Saved entries:
Segment Open

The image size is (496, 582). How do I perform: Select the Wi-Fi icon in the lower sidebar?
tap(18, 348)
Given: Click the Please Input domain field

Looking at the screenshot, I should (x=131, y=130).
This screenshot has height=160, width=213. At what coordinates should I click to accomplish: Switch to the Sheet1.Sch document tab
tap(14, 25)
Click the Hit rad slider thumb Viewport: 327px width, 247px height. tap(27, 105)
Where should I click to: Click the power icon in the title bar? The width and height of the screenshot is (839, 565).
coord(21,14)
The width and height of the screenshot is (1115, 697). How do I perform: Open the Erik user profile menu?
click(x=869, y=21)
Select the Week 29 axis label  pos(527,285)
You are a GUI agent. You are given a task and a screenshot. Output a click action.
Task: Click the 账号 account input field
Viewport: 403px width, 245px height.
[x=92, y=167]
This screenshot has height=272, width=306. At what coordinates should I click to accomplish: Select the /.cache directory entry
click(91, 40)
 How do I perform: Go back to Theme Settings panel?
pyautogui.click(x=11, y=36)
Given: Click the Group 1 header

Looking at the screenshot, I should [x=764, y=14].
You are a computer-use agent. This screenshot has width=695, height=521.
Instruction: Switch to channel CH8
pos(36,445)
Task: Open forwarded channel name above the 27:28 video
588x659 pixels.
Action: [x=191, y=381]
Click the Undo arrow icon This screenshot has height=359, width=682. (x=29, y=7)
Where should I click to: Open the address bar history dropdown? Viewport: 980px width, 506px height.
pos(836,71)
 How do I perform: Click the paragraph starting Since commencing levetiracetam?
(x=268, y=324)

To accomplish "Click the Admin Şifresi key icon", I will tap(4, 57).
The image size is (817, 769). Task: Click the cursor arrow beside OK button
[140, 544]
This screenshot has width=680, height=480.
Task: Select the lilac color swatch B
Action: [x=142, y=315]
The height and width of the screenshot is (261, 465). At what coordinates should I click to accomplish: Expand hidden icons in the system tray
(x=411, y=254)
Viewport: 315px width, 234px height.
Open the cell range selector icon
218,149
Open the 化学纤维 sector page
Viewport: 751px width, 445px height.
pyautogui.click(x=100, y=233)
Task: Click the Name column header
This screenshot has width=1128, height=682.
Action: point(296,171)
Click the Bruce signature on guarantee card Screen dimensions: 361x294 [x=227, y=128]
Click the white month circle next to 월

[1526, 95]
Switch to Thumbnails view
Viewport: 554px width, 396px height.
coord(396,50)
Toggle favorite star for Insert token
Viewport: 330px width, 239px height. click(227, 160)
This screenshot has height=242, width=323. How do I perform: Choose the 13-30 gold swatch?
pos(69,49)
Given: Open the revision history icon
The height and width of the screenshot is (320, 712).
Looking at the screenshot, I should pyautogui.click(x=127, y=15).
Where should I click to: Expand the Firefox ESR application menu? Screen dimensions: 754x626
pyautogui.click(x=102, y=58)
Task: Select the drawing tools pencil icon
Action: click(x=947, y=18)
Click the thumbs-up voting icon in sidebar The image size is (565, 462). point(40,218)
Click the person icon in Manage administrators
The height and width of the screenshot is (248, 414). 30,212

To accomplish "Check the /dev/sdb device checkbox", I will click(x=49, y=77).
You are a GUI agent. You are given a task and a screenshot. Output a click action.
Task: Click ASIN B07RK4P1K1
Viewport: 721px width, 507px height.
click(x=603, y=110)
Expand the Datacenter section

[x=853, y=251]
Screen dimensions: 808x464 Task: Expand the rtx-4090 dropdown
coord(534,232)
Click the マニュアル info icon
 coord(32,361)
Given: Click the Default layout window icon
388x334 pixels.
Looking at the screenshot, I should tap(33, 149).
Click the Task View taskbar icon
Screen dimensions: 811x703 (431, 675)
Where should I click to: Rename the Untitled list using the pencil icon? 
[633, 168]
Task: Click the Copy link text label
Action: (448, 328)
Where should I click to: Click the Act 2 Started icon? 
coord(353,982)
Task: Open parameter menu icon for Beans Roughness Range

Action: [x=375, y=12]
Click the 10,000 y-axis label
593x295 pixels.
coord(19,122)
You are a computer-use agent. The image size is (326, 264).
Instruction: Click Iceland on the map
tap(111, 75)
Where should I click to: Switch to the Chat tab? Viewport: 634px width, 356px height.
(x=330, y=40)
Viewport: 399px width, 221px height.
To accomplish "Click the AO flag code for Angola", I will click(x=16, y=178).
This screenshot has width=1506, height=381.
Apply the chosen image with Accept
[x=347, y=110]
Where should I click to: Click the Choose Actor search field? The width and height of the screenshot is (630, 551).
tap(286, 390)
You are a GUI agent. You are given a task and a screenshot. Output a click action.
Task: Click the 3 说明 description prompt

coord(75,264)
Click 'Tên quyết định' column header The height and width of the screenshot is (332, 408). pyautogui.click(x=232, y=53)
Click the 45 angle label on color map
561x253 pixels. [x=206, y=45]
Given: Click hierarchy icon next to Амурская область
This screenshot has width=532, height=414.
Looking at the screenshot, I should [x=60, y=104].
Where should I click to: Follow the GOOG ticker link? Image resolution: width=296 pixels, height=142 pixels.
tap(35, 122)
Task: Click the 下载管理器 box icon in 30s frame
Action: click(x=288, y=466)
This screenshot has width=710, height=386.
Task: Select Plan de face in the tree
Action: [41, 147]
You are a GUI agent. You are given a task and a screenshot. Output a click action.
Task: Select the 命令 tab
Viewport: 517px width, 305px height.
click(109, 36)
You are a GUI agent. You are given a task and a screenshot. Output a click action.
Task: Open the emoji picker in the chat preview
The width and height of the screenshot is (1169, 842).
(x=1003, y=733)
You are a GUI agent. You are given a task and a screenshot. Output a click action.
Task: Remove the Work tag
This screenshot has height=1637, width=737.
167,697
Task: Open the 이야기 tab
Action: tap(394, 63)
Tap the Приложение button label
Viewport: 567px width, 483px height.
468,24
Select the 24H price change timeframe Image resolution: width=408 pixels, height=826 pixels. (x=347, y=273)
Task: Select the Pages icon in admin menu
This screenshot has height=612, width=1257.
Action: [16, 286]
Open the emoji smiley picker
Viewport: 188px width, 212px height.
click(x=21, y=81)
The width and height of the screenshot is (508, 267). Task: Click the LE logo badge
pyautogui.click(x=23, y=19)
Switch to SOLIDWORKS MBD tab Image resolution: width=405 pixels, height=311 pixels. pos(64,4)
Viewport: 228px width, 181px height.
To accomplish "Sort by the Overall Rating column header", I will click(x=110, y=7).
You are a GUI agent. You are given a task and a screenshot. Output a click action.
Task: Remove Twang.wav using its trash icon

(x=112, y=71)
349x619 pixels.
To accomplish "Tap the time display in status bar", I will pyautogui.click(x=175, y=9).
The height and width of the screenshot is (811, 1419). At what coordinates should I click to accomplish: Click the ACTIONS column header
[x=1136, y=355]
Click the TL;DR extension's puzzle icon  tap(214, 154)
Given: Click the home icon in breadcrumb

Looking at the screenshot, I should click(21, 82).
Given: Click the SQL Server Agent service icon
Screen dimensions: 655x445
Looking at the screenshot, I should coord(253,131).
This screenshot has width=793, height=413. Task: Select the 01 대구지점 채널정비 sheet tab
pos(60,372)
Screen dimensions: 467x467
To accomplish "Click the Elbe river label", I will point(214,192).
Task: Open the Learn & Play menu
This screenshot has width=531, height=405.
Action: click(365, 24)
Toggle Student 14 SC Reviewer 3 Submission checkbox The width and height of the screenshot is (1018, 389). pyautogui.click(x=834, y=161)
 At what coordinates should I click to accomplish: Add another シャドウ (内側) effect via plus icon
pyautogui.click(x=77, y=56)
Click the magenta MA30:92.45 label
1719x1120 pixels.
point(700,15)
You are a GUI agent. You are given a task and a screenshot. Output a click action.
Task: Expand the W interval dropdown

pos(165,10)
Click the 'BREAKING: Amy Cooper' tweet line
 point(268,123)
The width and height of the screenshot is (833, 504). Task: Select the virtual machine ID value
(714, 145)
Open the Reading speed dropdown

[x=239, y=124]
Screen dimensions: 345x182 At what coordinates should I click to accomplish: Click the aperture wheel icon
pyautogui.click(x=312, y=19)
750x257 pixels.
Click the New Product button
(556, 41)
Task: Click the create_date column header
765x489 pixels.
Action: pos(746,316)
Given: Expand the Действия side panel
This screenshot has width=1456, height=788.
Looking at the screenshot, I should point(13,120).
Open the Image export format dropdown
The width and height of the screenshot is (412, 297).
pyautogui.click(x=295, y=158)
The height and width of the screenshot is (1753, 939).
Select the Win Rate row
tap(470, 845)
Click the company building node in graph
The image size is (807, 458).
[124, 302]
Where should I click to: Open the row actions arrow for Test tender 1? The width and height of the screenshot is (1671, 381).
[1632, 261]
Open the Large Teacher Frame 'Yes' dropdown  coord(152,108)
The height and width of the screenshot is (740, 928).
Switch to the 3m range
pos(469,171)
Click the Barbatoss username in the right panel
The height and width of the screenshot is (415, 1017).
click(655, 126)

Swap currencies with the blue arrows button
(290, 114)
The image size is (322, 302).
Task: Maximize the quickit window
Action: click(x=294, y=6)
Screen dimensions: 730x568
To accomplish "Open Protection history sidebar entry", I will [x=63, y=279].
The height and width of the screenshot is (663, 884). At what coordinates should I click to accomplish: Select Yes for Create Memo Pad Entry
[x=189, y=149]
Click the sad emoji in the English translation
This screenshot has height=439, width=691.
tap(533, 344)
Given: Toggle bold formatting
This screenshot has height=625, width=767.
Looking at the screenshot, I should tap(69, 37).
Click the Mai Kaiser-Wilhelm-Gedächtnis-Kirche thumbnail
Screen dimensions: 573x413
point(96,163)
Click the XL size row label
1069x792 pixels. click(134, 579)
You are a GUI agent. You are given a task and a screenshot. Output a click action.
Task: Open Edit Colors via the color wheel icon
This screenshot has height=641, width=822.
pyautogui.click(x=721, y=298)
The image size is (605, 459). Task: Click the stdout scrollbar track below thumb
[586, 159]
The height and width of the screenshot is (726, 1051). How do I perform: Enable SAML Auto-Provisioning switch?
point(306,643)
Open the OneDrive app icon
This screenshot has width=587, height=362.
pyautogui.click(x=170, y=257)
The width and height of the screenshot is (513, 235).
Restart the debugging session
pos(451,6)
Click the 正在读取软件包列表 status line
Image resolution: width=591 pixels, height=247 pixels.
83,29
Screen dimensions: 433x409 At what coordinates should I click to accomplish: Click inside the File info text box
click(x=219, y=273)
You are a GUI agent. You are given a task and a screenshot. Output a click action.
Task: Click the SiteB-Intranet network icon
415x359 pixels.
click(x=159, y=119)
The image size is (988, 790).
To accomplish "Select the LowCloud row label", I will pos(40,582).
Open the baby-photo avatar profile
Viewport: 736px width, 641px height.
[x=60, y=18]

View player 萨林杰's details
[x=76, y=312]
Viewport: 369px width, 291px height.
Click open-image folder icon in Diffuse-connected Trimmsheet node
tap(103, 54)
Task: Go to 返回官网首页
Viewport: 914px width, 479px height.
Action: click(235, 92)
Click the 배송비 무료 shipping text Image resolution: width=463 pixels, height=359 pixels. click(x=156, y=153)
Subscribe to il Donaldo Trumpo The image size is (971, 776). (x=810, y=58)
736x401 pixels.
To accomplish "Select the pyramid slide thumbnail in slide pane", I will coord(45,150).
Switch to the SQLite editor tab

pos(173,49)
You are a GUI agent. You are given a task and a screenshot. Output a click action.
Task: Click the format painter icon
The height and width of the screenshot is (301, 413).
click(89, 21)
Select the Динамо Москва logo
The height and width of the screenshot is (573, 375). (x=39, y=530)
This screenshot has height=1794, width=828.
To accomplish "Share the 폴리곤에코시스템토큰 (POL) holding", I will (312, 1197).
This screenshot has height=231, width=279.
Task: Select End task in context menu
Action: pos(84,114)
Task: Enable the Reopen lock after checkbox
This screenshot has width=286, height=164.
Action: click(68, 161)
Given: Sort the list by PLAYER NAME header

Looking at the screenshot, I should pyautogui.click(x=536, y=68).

Segment Closed

* WORK REQUIRED
From the entries above, pull out each line that includes "checkbox".

* SOLUTION BELOW
To accomplish "Check the /dev/sdb device checkbox", I will click(x=49, y=77).
Toggle Student 14 SC Reviewer 3 Submission checkbox The width and height of the screenshot is (1018, 389). pyautogui.click(x=834, y=161)
Task: Enable the Reopen lock after checkbox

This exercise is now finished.